In the Midst of Winter


in-the-midst-of-winter-9781501178139_hrThis is the story of an unlikely alliance among  three people whose lives merge in a snowstorm in Brooklyn in 2016. Lucia is a visiting professor from Santiago, Chile who signed a one-year contract to teach at NYU’s Center for Latin American and Caribbean Studies. Her landlord and upstairs neighbor, Richard, is also her boss. Evelyn Ortega meets Richard when his car crashes into her Lexus at a snowy intersection during a particularly bad winter storm. Through the course of the book, the reader gets to know the characters’ backstory as they get to know one another. The circumstances they find themselves in are somewhat bizarre and scary, but the relationships that develop over a short period of time- just a couple of days, really- are life-affirming. When Evelyn shares the story of her escape from Guatemala and the horrific event that forced her to leave in the first place, she tells of a visit to a healer with her grandmother. The shaman, Felicita, a famous guardian of the traditions of the Maya, explained her power- that she channeled the earth’s healing energy. As she prepared for the healing, she lit some herbs in a painted pot, blowing the smoke into Evelyn’s face. Then she made Evelyn drink a disgusting ayahuascan tea that she could barely swallow. That was the beginning of Evelyn’s solo, frightening journey. Hours later when it was done, Evelyn emerged from the magic world and did not know where she was. What came next is the beauty of this post.


Maybe it was because all that had been in the news for the last week was allegation after allegation of sexual abuse by powerful men in Washington, Hollywood, and beyond, and the predictable victim-shaming that followed.

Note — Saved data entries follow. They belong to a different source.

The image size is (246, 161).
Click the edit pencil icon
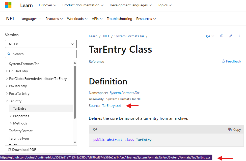point(231,36)
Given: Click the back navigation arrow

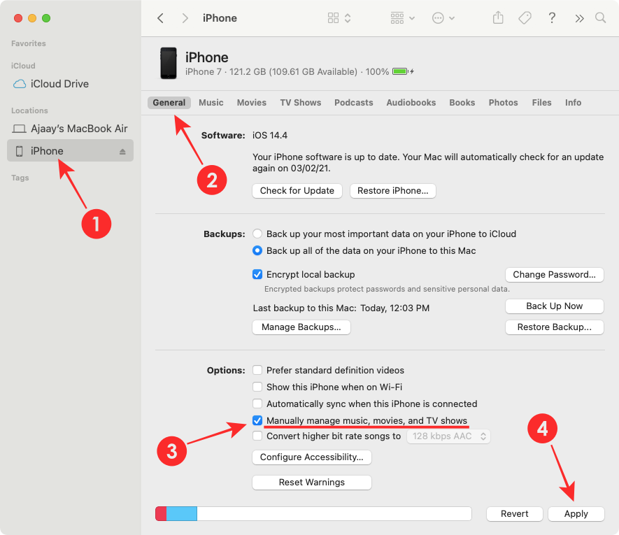Looking at the screenshot, I should pyautogui.click(x=160, y=18).
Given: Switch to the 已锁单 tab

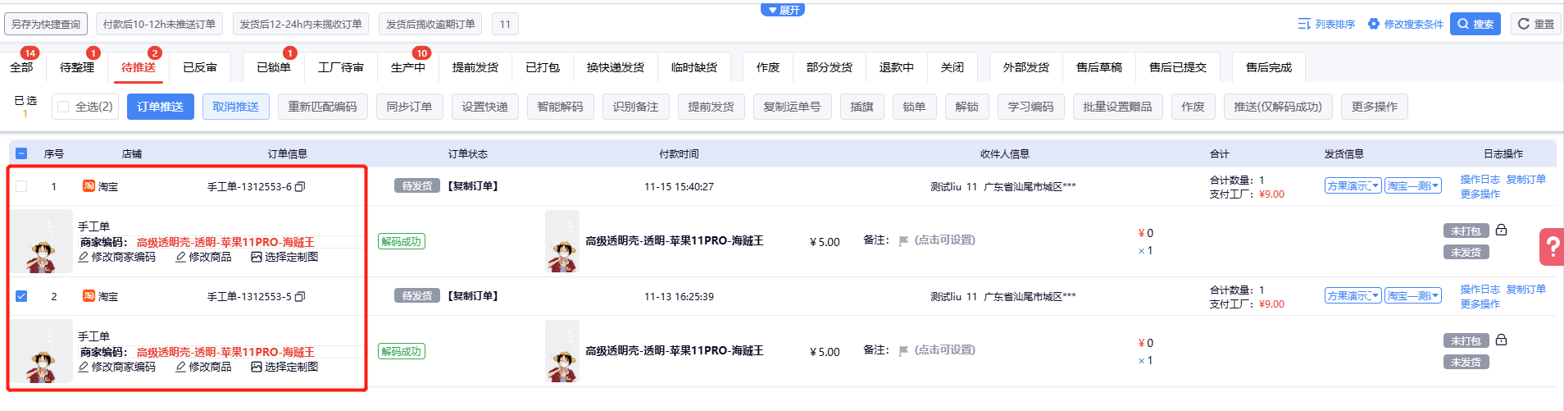Looking at the screenshot, I should (x=274, y=67).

Whatever the reason, when I read the following passage, I wept, (embarassingly) uncontrollably, on the couch next to my bewildered husband:

“Tell me what you saw,” the shaman instructed her.

Evelyn made a supreme effort to speak and to pronounce words, but she was very tired and could only stammer “brothers,” and “jaguar.”

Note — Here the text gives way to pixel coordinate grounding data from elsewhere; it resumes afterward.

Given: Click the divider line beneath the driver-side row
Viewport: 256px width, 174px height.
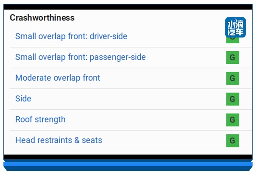Looking at the screenshot, I should [x=131, y=47].
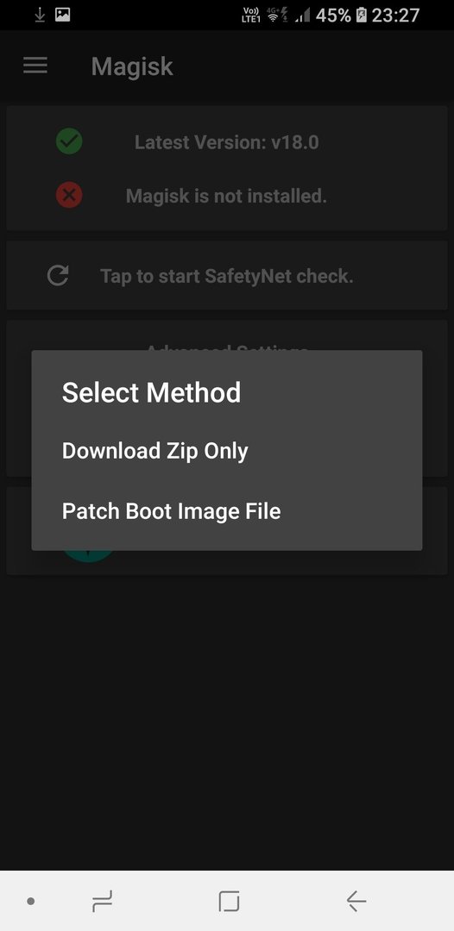This screenshot has width=454, height=931.
Task: Tap Magisk is not installed message
Action: pos(226,196)
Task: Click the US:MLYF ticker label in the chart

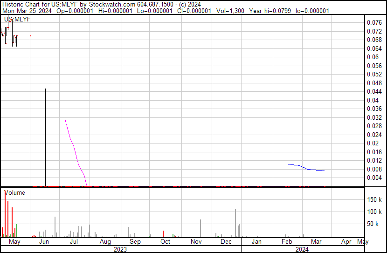Action: pos(14,19)
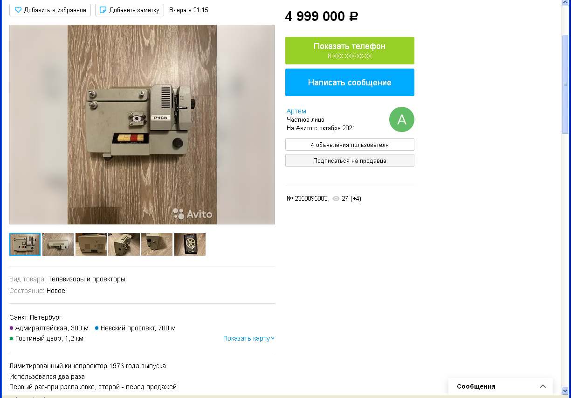Select the third thumbnail photo
The width and height of the screenshot is (571, 398).
click(x=91, y=244)
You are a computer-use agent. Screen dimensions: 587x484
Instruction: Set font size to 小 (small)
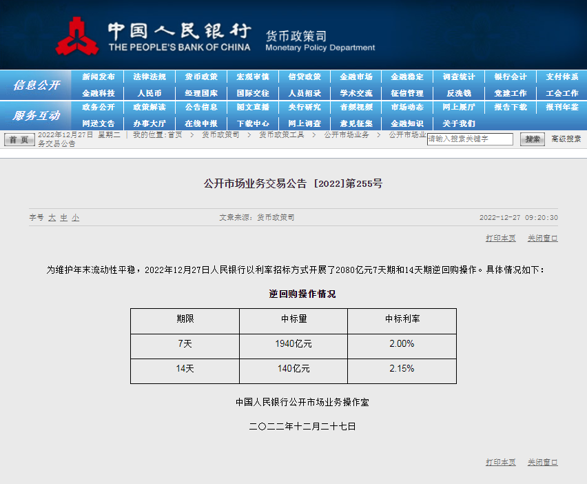[75, 218]
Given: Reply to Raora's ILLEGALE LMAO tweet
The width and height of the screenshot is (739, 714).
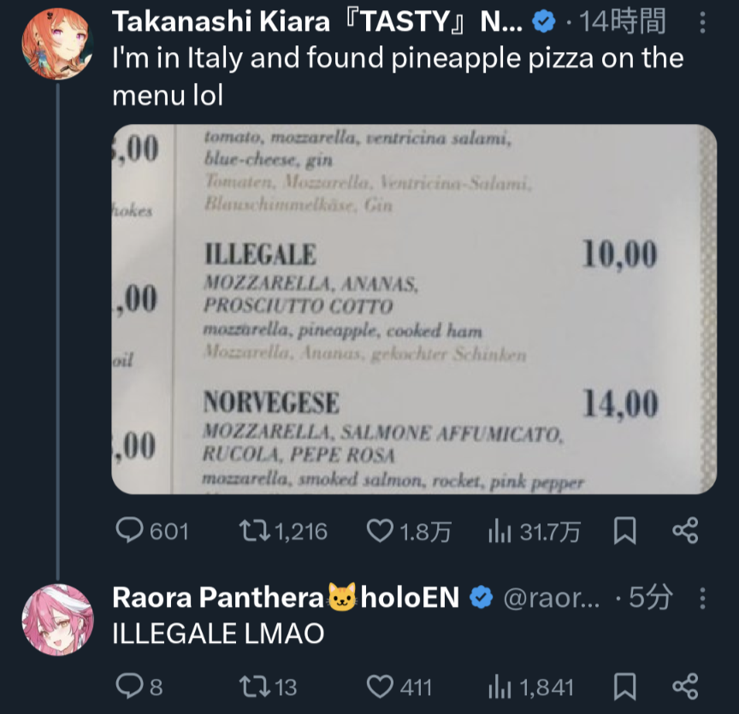Looking at the screenshot, I should click(139, 687).
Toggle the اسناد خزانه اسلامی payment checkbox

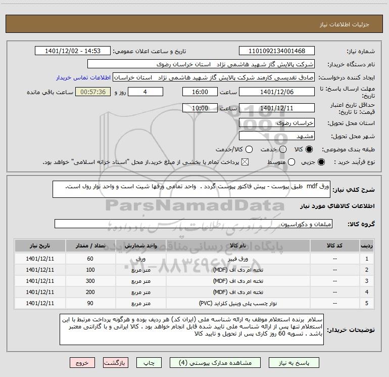click(246, 162)
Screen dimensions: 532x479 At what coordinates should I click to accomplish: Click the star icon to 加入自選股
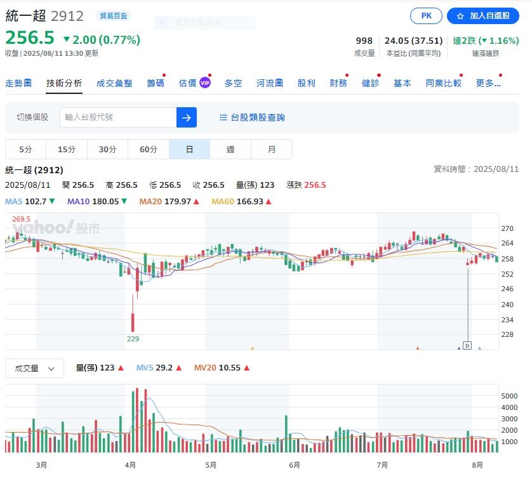[461, 16]
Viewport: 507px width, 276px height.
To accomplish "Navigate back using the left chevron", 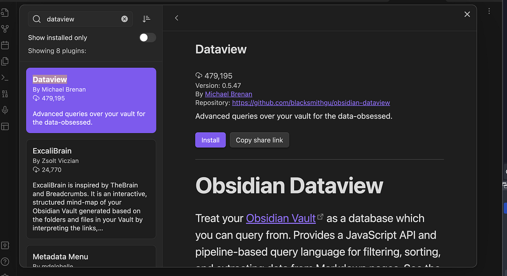I will pos(177,18).
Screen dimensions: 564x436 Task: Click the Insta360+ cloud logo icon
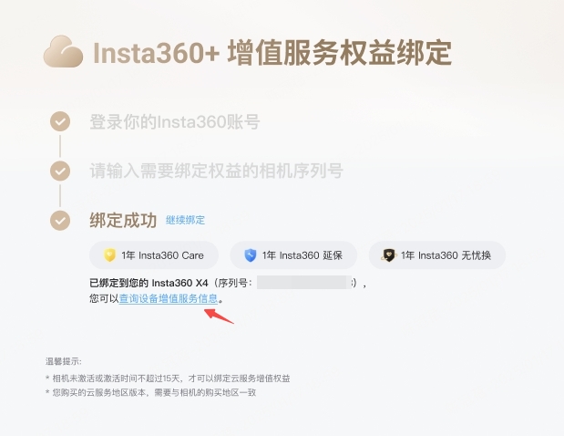coord(63,51)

“Was it female?” asked the healer.

The girl nodded.

“Mine is the feminine power,” Felicita said. “That’s the power of life that the ancients had, both men and women. Now it is asleep in men, which is why there is war, but that power is going to reawaken, and then good will spread over the earth, the Great Spirit will reign, there will be peace, and evil deeds will cease. I am not alone in saying this. It’s prophesied by all the wise ancient women and men among the native peoples I have visited. You also have the feminine power. That’s why the mother jaguar came to you. Remember that. And don’t forget that your brothers are with the spirits and are not suffering.”

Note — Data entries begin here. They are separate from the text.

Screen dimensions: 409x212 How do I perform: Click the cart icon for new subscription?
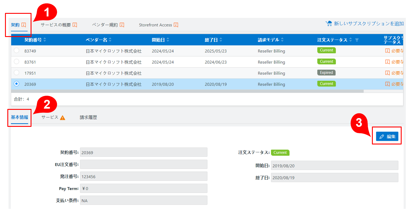pyautogui.click(x=329, y=23)
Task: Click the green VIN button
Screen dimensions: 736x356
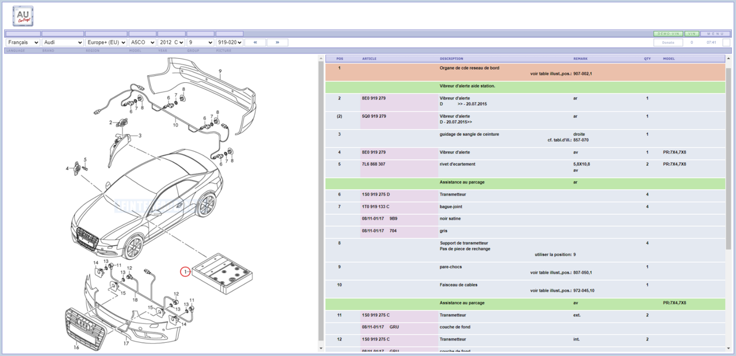Action: (x=692, y=34)
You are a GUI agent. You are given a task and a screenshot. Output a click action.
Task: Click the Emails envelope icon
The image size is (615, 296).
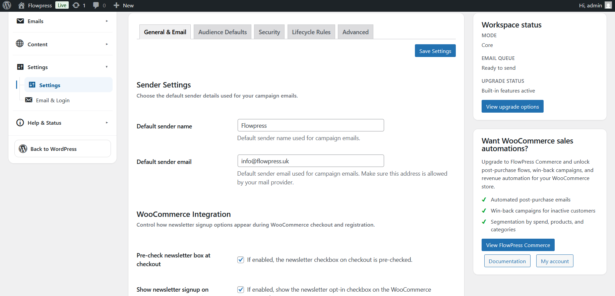tap(20, 21)
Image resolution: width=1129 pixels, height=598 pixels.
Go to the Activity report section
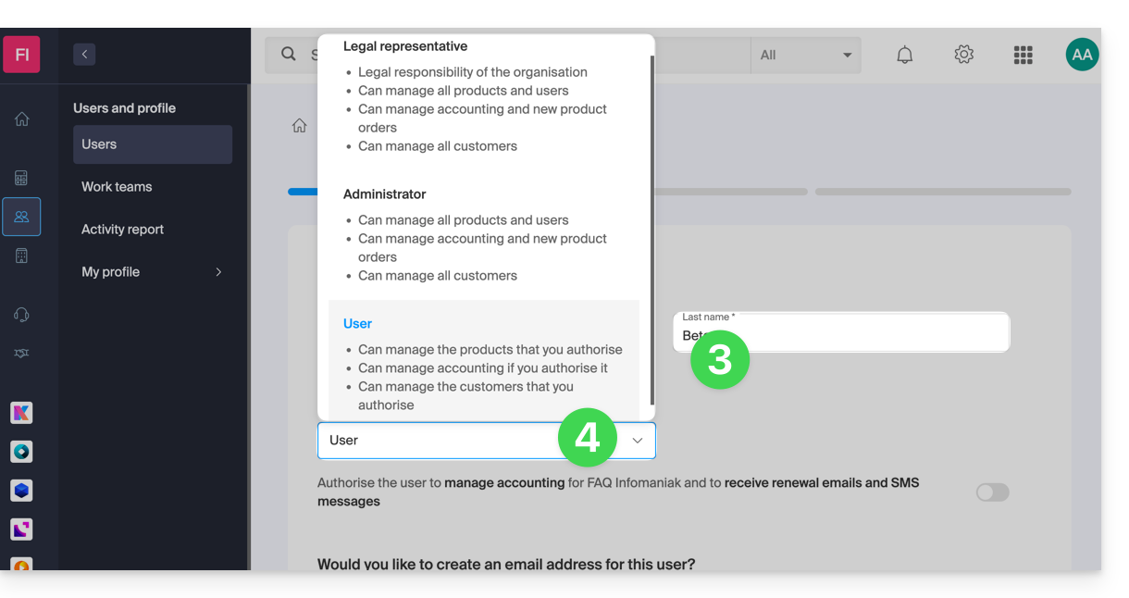click(122, 230)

I wept, because I was hopeful.


When a state of emergency was declared in New York, Lucia made the most of her day off from work by preparing a “life-restoring” cazuela, a Chilean soup that “lifts down-hearted spirits and sick bodies.” Her ingredients were a well-seasoned stock, fried onion and meat, cooked vegetables and potatoes, pumpkin and rice.

Cazuela (Chilean Stew)
Yield: 4 servings

1 lb beef brisket (or lamb, pork or chicken)
2 T olive oil
1 onion, peeled and cut vertically into quarters
1 tsp oregano
1 tsp ground cumin
salt, to taste
freshly ground black pepper, to taste
8 small red or white new potatoes
2 carrots, peeled and cut across into four pieces
1 red or green bell pepper, seeded and cut into quarters
1 stalk celery, chopped
4 2-inch chunks pumpkin meat
1 cup rice
5-6 cups boiling water
2 ears corn, each cut into four rounds
1 cup green peas or green beans
2 Tbsp cilantro, chopped

Cut the brisket into eight roughly equal portions. Heat oil in a large pot, add meat and brown well. Add the onion, oregano, cumin, salt and pepper; stir, and continue cooking over medium heat for five minutes.

Add the potatoes, carrots, bell pepper, celery, pumpkin and rice to the pot. Add enough boiling water to cover the contents completely and simmer for 10 minutes, stirring occasionally.

Add the corn and peas or green beans and cook for 10 minutes more. Adjust seasonings to taste and serve hot in warm bowls. Take care to plate with at least two pieces of meat, two potatoes, one piece of pumpkin and two pieces of corn in each bowl. Garnish with a bit of chopped cilantro.

*Note* I eliminated the meat, added vegetable bouillon to the boiling water (about 6 cups) and substituted butternut squash for pumpkin. It was the perfect antidote to Thanksgiving’s indulgences!